◆ WORK ITEM
As you write out the lines from the one containing "Instruction: Select the" through the last line of the records, keep them exact and leave out pictures.

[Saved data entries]
[Start of section]

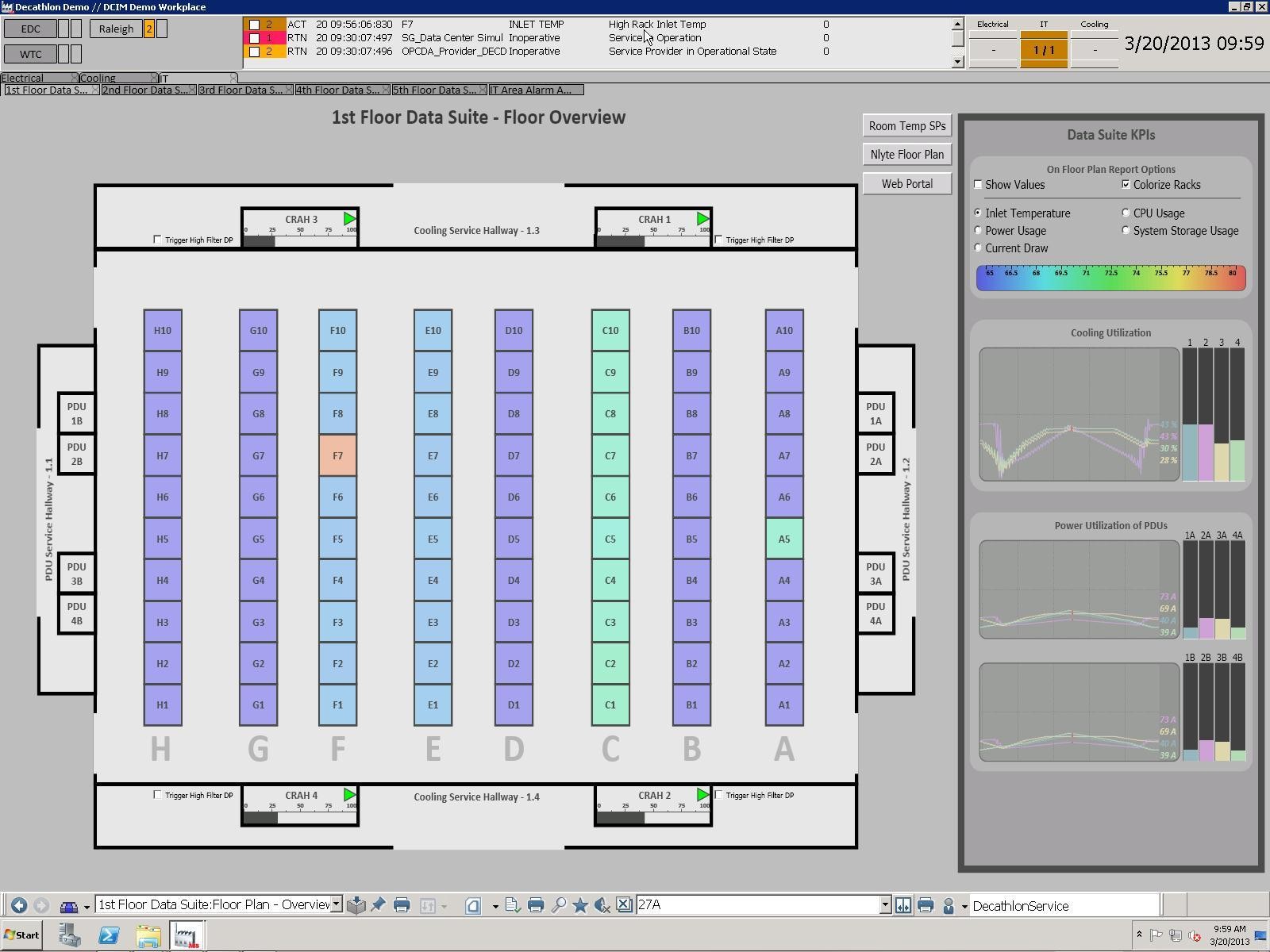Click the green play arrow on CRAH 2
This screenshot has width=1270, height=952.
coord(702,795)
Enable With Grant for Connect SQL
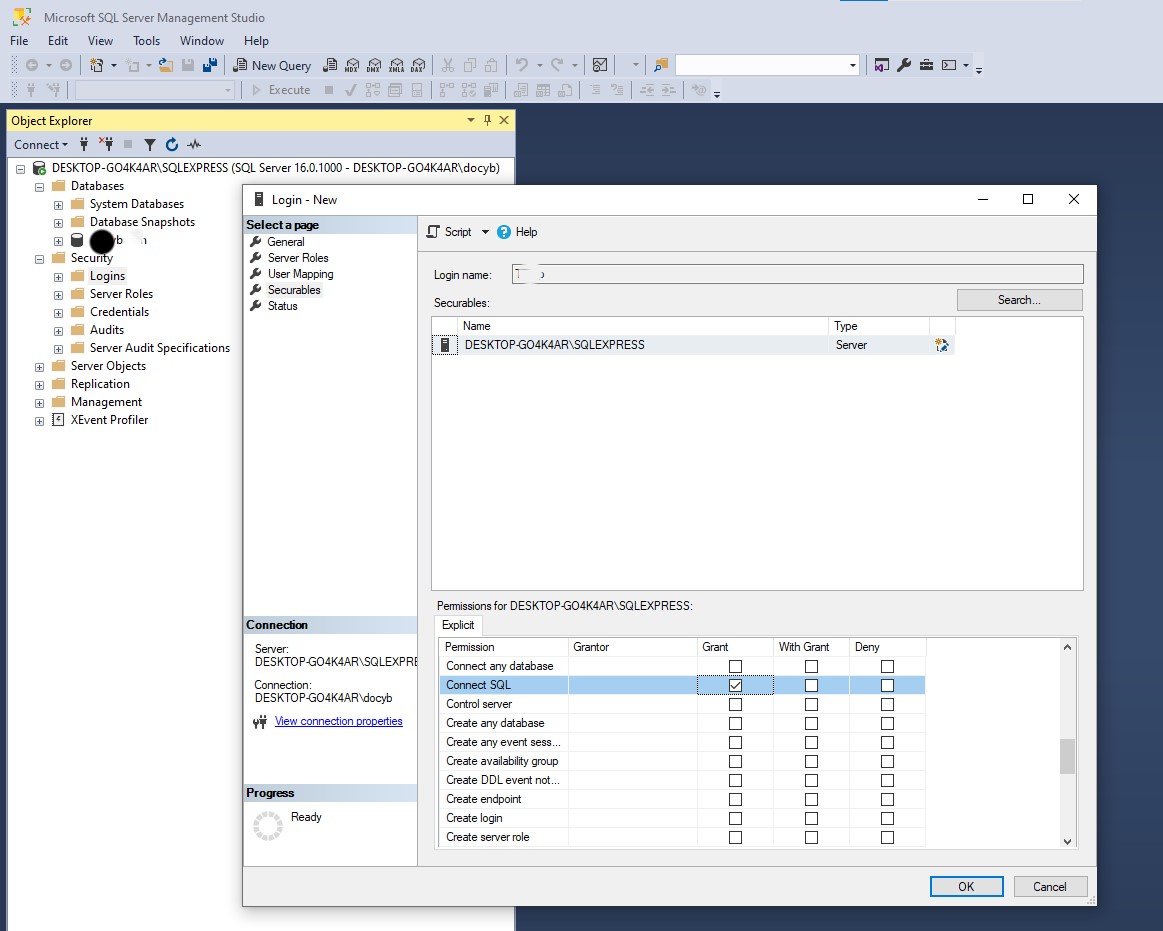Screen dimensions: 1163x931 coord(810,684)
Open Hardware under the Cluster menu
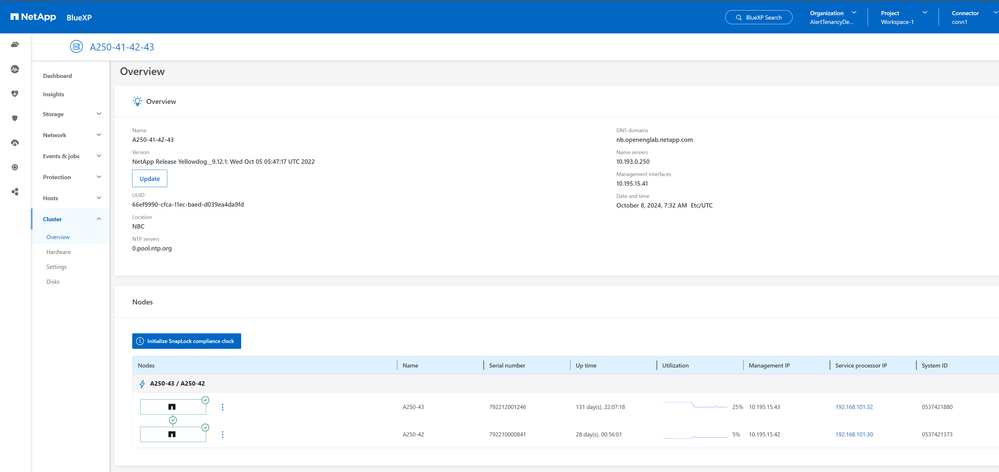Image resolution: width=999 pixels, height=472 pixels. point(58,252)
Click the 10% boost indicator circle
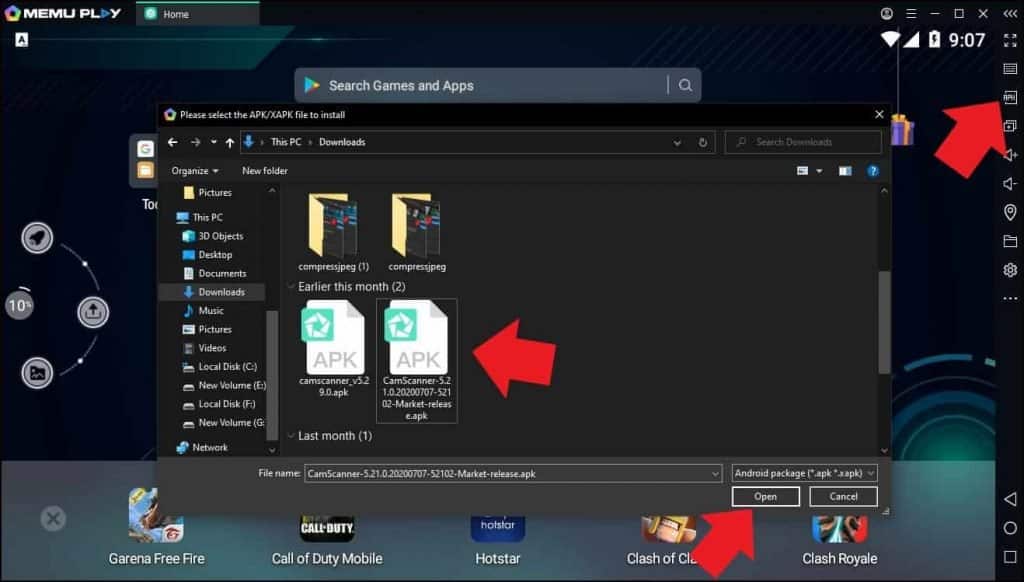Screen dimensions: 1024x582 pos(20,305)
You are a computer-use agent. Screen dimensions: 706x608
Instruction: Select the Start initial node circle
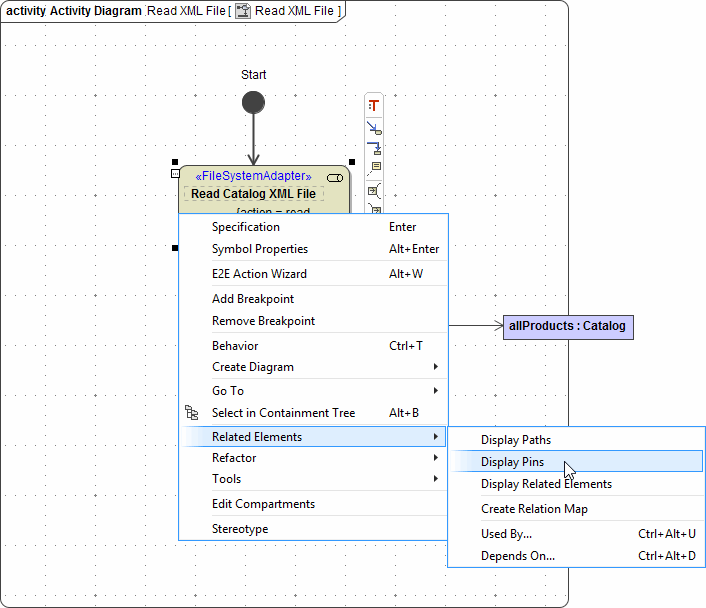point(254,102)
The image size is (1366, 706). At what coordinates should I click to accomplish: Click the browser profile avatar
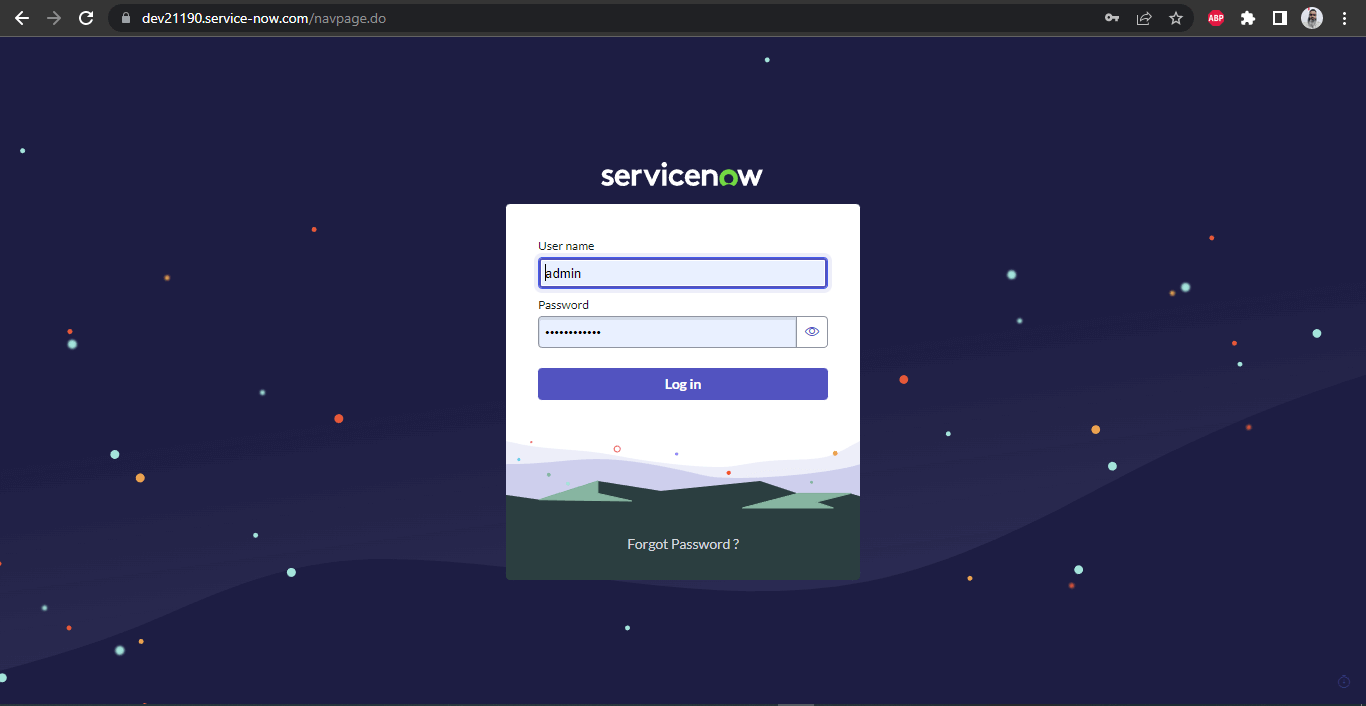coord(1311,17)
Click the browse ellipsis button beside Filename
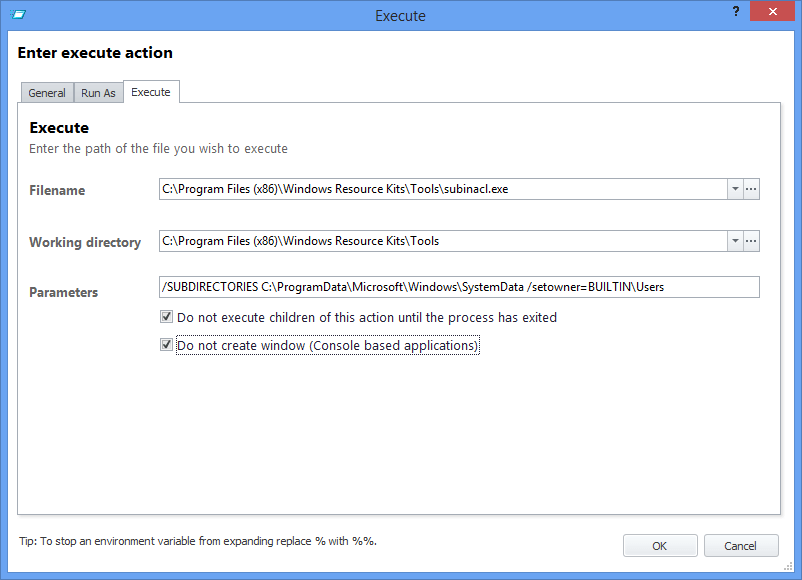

[End of section]

◆ SOLUTION FOR THIS EXERCISE
Instruction: Select the Start initial node circle
point(254,102)
The image size is (1366, 706). At what coordinates should I click to accomplish: Click the browser profile avatar
coord(1311,17)
Click the browse ellipsis button beside Filename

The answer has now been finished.